» **Work request**:
Exactly reproduce the lines from the line bearing "Where should I" through the end of the listing, inclusive of both; pictures are to be omitted.

» **Data records**:

________

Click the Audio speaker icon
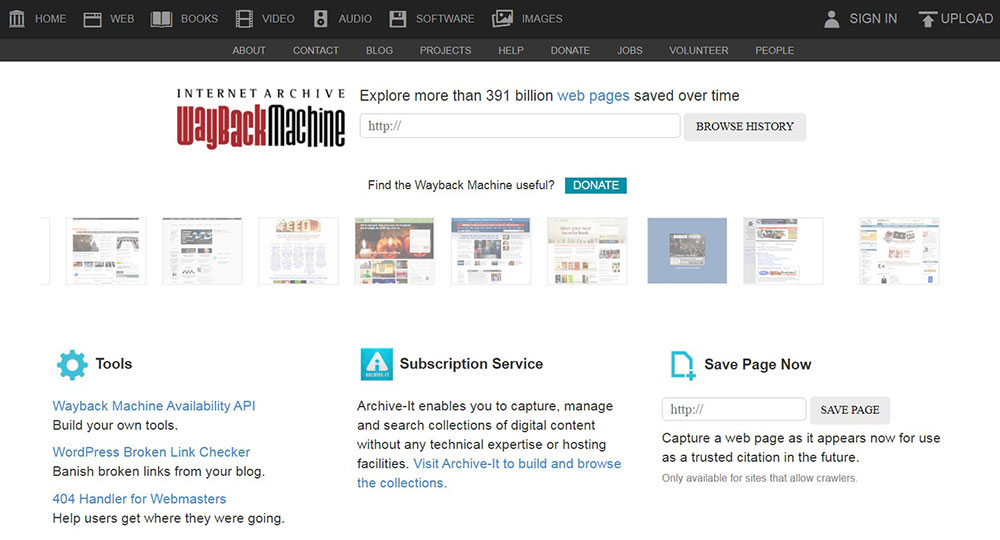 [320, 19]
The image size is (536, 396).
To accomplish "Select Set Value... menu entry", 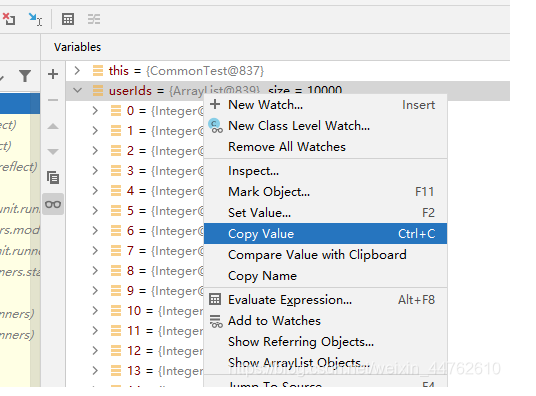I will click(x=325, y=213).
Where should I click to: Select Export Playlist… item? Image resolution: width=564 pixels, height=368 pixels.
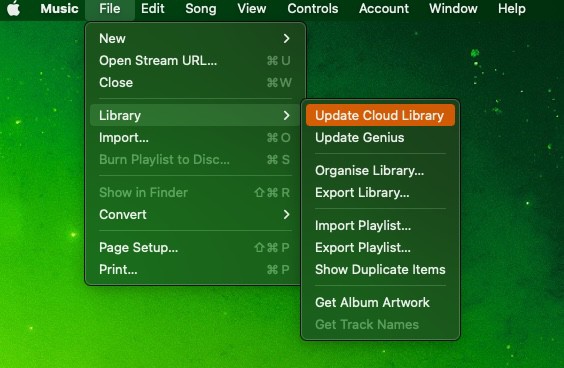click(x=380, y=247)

________

» **Written answer**:
Where should I click to: Select Export Playlist… item? Image resolution: width=564 pixels, height=368 pixels.
click(x=380, y=247)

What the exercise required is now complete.